To validate the tracking performance and robustness of the proposed control system, we conducted stepped reference trajectory tracking experiments and external disturbance tests (see Supplementary Movie 4). The reference trajectory was designed as a multi-step signal with 5° increments at 1-second intervals. The angle tracking performance is shown in Fig. 4b; with the addition of the feedforward term, the tracking error decreased by 34.3% compared to the case without feedforward control (see Supplementary Fig. 5). To evaluate the anti-interference capability of system, six external force perturbations (three downward/three upward) were applied during fingertip motion (Fig. 4c). The experimental results demonstrated that the perception system could detect the position changes caused by the external disturbances. The controller promptly adjusted and restored motion to the preset target position after force removal, demonstrating the robustness and stability of the adopted control scheme.

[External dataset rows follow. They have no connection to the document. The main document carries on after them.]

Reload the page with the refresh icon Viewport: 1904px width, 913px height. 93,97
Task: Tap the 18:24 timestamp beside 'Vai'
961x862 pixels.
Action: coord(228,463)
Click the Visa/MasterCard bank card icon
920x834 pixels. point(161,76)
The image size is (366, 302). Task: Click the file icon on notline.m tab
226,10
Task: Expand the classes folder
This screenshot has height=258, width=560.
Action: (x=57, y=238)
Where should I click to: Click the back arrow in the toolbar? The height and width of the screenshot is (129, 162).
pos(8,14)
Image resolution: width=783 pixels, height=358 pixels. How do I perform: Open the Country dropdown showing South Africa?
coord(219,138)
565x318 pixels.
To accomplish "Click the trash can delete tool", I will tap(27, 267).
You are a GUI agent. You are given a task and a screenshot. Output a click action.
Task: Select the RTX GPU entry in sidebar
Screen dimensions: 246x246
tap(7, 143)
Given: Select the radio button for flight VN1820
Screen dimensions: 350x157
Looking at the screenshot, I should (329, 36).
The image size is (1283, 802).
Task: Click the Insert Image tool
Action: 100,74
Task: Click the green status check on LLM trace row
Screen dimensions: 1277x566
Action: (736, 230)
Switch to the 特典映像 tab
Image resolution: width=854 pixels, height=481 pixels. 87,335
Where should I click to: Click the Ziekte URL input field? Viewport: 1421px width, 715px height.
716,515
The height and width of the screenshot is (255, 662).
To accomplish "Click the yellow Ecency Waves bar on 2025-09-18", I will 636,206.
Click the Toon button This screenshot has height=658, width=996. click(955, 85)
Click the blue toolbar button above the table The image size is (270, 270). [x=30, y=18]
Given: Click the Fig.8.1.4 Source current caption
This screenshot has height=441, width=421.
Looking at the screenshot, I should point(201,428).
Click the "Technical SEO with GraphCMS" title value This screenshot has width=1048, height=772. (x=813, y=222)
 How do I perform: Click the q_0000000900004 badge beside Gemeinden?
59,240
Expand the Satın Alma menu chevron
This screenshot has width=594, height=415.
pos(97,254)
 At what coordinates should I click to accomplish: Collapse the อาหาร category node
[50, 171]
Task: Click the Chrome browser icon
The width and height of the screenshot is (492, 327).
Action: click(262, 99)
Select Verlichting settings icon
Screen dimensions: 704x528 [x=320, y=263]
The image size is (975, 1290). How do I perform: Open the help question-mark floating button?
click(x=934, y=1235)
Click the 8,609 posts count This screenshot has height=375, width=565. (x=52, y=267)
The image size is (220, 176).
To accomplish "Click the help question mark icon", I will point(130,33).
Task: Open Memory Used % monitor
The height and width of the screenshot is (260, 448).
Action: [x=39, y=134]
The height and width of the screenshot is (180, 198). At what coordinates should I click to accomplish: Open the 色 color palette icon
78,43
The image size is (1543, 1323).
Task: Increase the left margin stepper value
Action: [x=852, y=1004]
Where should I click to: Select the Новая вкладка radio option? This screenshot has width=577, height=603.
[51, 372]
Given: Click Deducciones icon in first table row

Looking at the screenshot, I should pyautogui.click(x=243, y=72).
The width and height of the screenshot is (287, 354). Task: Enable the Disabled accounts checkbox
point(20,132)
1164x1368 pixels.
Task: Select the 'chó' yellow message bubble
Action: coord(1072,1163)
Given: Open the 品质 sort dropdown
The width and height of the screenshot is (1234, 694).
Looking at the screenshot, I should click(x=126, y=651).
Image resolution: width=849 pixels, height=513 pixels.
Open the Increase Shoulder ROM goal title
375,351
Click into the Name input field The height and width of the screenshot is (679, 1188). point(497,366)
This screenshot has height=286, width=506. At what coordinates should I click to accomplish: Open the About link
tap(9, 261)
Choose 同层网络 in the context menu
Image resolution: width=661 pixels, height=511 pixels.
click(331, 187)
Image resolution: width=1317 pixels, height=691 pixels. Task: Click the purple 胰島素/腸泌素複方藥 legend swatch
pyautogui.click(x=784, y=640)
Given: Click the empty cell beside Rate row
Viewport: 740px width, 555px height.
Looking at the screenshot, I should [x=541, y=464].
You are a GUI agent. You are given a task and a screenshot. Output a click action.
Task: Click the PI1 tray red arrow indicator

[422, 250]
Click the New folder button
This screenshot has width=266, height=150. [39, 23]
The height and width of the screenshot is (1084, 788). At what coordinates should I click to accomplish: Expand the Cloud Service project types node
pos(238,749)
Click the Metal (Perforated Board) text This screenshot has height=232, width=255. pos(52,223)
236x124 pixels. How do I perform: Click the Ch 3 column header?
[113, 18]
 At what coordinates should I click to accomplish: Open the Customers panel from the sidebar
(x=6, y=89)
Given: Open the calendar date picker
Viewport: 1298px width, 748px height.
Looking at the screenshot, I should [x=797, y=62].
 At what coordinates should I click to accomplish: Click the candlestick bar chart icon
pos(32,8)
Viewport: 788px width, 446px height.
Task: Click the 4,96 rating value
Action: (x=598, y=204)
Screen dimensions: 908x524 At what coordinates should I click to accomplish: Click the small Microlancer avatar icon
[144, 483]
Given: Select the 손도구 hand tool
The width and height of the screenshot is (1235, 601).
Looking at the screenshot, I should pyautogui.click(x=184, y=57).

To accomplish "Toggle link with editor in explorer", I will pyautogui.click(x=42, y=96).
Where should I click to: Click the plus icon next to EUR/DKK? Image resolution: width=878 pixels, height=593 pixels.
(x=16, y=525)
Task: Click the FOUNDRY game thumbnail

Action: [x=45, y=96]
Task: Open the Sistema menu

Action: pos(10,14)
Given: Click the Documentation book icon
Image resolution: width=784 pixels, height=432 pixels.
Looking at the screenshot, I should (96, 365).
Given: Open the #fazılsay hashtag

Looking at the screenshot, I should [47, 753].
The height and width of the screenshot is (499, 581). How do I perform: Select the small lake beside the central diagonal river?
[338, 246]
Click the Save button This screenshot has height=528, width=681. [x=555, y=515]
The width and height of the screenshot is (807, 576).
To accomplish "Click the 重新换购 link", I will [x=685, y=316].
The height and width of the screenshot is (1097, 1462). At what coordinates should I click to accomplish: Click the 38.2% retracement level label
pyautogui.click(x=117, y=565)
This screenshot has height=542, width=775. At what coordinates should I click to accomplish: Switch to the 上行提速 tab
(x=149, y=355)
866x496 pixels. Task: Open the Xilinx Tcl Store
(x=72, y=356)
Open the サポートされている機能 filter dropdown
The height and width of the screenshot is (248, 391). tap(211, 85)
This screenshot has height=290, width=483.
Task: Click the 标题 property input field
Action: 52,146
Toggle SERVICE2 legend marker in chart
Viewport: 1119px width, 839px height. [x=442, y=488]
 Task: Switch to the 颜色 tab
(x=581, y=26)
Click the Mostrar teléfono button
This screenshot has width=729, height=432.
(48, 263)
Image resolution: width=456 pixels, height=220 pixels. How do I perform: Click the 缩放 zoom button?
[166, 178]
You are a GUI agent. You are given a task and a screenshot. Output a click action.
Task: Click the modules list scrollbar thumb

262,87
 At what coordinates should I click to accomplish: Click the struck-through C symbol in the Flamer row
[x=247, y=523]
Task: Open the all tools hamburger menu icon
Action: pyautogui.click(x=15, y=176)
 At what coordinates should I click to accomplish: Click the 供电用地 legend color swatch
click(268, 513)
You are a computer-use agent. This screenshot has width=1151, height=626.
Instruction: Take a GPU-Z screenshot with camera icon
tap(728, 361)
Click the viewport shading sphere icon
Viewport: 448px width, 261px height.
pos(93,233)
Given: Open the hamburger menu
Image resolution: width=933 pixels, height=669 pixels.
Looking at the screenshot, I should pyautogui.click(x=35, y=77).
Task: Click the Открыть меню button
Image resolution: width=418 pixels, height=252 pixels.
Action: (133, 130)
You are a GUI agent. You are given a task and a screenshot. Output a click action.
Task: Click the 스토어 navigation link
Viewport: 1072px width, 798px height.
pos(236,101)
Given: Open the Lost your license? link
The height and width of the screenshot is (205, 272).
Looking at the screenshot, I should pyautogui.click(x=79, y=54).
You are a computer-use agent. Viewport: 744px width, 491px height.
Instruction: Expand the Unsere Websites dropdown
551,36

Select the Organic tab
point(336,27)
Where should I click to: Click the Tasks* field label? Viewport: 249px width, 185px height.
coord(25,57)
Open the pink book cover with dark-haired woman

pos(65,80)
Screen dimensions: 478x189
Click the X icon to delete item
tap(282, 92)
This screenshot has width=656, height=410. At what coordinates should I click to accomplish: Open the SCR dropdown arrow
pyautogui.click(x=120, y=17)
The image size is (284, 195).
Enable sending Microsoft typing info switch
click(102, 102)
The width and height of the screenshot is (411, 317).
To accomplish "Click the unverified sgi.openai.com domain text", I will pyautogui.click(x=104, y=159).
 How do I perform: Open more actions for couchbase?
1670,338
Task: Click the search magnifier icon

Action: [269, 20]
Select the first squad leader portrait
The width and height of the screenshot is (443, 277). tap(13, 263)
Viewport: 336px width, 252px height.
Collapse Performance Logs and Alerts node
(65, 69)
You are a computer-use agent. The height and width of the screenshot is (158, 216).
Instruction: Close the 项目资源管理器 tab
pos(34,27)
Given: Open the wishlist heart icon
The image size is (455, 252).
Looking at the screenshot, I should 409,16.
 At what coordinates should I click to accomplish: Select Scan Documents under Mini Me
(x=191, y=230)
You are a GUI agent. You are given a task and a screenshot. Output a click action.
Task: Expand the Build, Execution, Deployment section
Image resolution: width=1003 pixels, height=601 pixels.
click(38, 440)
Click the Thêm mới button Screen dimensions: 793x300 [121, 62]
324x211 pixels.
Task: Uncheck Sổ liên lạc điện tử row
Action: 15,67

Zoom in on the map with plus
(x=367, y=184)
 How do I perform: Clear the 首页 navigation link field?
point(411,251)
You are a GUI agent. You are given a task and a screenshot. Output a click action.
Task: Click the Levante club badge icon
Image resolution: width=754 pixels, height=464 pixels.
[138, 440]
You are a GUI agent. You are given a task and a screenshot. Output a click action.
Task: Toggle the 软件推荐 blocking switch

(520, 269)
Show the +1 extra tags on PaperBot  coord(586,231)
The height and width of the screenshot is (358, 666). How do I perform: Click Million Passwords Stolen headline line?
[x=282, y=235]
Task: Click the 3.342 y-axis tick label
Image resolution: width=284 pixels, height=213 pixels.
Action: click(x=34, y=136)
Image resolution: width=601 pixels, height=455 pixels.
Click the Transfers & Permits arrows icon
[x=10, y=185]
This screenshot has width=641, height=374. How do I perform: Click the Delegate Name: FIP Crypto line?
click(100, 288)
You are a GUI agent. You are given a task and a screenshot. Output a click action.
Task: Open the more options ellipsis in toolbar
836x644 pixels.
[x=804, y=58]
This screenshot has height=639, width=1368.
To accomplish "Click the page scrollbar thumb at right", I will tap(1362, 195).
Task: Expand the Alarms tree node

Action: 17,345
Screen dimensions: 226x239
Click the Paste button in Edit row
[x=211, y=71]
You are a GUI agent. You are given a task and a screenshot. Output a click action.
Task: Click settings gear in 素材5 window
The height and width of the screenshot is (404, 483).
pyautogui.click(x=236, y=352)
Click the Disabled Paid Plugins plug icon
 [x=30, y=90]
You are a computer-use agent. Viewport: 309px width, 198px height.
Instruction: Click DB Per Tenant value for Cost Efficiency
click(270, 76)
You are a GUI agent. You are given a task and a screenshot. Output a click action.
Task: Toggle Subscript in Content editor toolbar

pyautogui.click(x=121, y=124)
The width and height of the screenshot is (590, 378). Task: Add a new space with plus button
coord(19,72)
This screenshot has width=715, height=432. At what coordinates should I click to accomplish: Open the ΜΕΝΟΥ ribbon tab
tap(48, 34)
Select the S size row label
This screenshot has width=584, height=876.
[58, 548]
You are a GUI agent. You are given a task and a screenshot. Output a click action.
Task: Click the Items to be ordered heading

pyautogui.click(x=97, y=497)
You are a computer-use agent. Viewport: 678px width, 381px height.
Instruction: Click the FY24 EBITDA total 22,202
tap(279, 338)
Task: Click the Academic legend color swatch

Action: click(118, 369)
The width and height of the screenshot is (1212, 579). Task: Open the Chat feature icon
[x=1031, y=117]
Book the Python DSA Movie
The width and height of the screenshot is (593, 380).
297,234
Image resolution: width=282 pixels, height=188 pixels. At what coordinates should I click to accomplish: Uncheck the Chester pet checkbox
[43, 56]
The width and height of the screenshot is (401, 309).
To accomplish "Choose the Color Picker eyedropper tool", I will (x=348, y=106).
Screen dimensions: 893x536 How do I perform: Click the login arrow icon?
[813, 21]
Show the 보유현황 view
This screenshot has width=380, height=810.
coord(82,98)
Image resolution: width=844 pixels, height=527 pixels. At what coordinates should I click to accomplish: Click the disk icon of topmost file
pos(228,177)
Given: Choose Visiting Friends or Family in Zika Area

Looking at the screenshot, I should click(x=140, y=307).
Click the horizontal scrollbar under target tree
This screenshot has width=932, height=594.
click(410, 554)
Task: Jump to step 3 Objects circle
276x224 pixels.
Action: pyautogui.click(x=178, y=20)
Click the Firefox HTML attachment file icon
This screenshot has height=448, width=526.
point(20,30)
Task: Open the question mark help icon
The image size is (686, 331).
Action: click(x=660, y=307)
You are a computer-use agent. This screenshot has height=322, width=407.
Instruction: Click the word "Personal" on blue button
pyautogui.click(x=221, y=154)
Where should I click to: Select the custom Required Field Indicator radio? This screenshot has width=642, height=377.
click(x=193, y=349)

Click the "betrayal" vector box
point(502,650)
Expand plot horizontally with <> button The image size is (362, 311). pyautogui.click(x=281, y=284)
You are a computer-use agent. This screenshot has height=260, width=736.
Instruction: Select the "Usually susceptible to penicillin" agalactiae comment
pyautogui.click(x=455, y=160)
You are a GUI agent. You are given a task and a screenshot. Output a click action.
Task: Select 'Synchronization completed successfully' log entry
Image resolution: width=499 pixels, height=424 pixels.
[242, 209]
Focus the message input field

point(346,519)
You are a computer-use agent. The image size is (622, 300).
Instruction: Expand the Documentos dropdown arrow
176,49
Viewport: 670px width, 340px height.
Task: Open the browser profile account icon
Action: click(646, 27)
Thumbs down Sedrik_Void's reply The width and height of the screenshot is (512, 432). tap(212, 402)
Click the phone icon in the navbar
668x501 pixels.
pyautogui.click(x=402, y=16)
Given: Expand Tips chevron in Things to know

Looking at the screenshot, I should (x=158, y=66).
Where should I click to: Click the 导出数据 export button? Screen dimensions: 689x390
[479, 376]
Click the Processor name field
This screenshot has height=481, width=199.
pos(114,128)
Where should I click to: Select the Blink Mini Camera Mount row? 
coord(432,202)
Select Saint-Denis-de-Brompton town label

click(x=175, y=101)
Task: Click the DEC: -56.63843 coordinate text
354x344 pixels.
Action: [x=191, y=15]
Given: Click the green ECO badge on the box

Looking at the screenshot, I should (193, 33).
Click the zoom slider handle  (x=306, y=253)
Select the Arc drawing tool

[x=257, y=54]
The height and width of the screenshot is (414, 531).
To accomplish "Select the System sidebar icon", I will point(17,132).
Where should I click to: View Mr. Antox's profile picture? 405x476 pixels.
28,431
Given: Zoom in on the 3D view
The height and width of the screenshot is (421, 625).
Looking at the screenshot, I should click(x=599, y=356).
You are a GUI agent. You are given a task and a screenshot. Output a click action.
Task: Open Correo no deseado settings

To assess the dexterous hand’s ability to synergistically perceive angle and position, we conducted experiments with grasping a tennis ball. During the experiment, a camera on the forearm tracked the displacement of all markers in real time (Fig. 4d), enabling simultaneous monitoring of the joint angles (Fig. 4e) and the five fingertips positions (Fig. 4f). The dexterity of the VMS hand was evaluated in the standardized Feix GRASP taxonomy65 test (see Supplementary Movie 5). The VMS hand successfully implemented 33 grasping modes (Fig. 4g), including precise grasping operations requiring fingertip coordination, such as pen holding, egg pinching, and chopstick manipulation. All grasping tasks were stably executed via feedforward-feedback closed-loop control based on predefined joint angle configurations. Experimental results demonstrating the system’s adaptability in multi-scenario grasping applications.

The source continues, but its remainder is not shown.